This is a proposal to acquire a High Performance Computing Cluster (HPCC) to facilitate the study of solar physics, solar-terrestrial physics, high-energy astrophysics, and astrophysics instrumentation development at the University of Alabama in Huntsville (UAH). The proposed facility would consist of a high-performance computational engine, data storage, and archiving hardware, as well as visualization hardware and software. The goal would be to develop a significant facility that is freely available to senior scientists, postdocs, and graduate students in the participating research groups.

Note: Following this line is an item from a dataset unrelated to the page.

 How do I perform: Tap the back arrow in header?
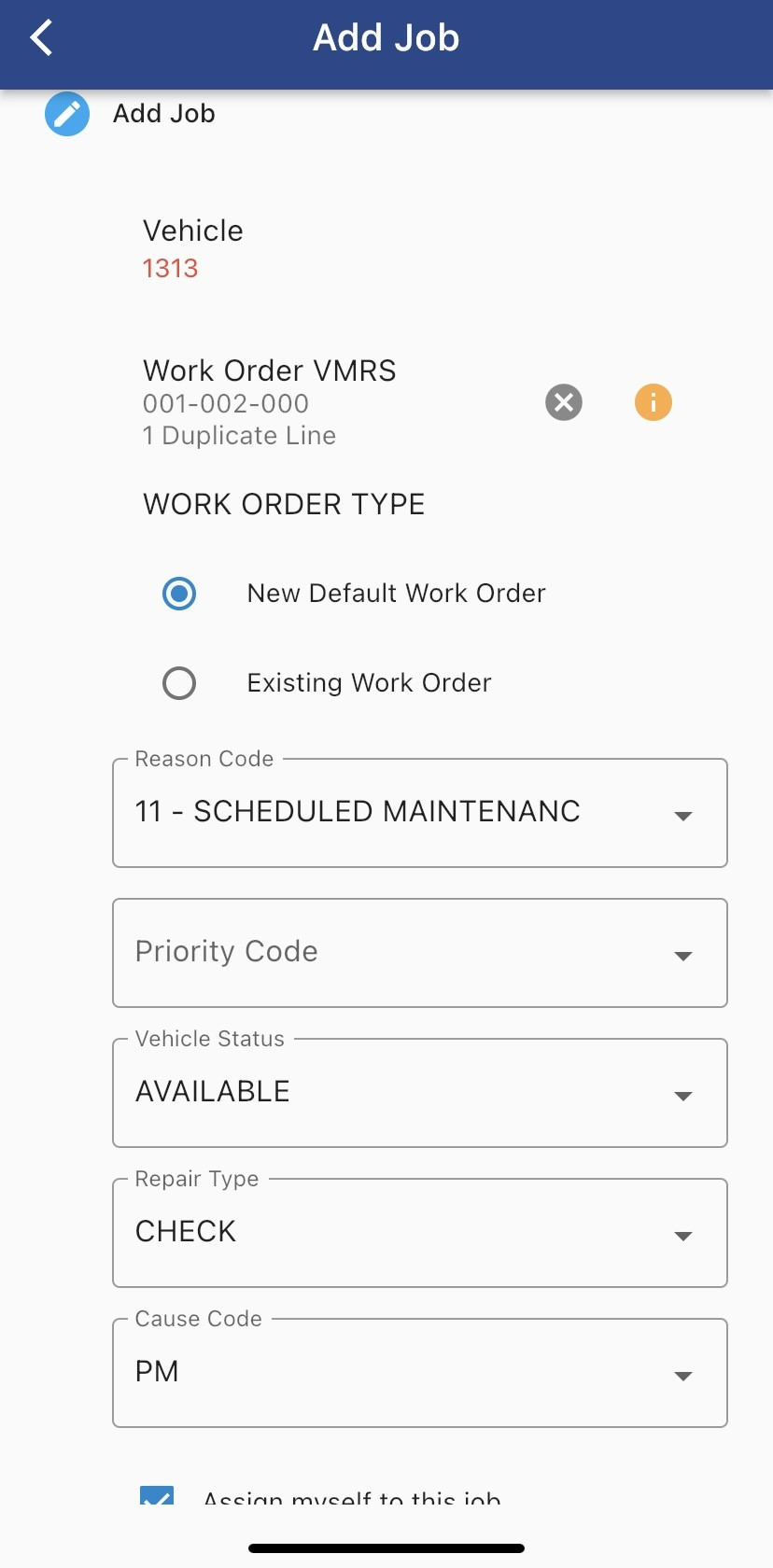[x=42, y=38]
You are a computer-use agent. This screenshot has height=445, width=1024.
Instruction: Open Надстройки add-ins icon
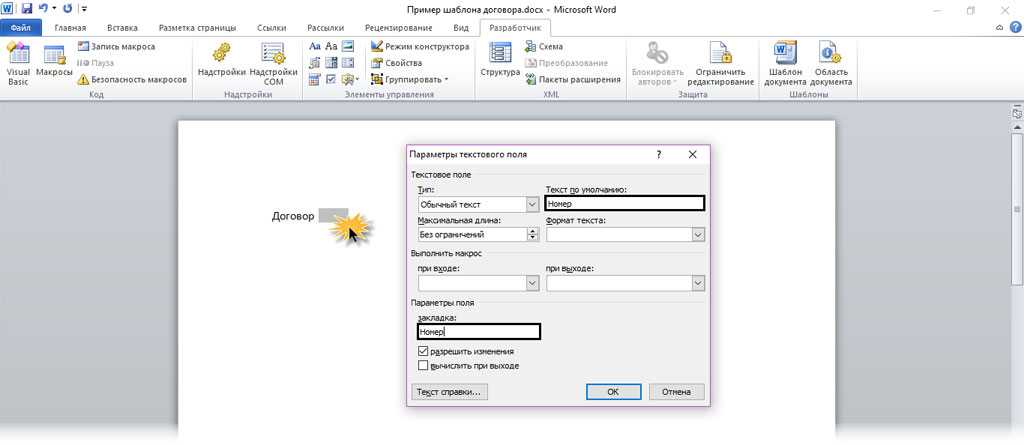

Specifically, the proposed HPCC would support the proposers' primary science goals by enhancing efforts to simulate and model solar and astrophysical processes, facilitating the analysis of large volume datasets from multiple experimental programs, and aiding the characterization of existing (and the development of future) instrumentation by providing a platform for generating instrument simulations with high statistics.
The proposers have outlined a model system to achieve these goals that includes a multi-CPU design based on commercially available equipment, high-speed interconnects between CPUs, large data storage capability, archiving hardware and software, data analysis and visualization hardware and software, and software development workstations for students and postdocs.
The increasing volumes of experimental data, as well as the complexity of ongoing and future analyses, pose significant data analysis challenges. These factors have the potential to severely restrict data processing throughput, instrument characterization studies, and theoretical modeling programs. A modest investment in computing resources would make a major impact on the scientific return of both existing and future research programs at UAH. The proposed HPCC system is designed to address these issues and to provide a resource that would ensure UAH's continued leadership in the study of the Sun and the Cosmos. This new computational infrastructure would also complement the ongoing efforts of UAH's newly established High Energy Photonics Laboratory (HEPL) by enabling the simulation, design, calibration, and analysis of instrumentation developed in that laboratory.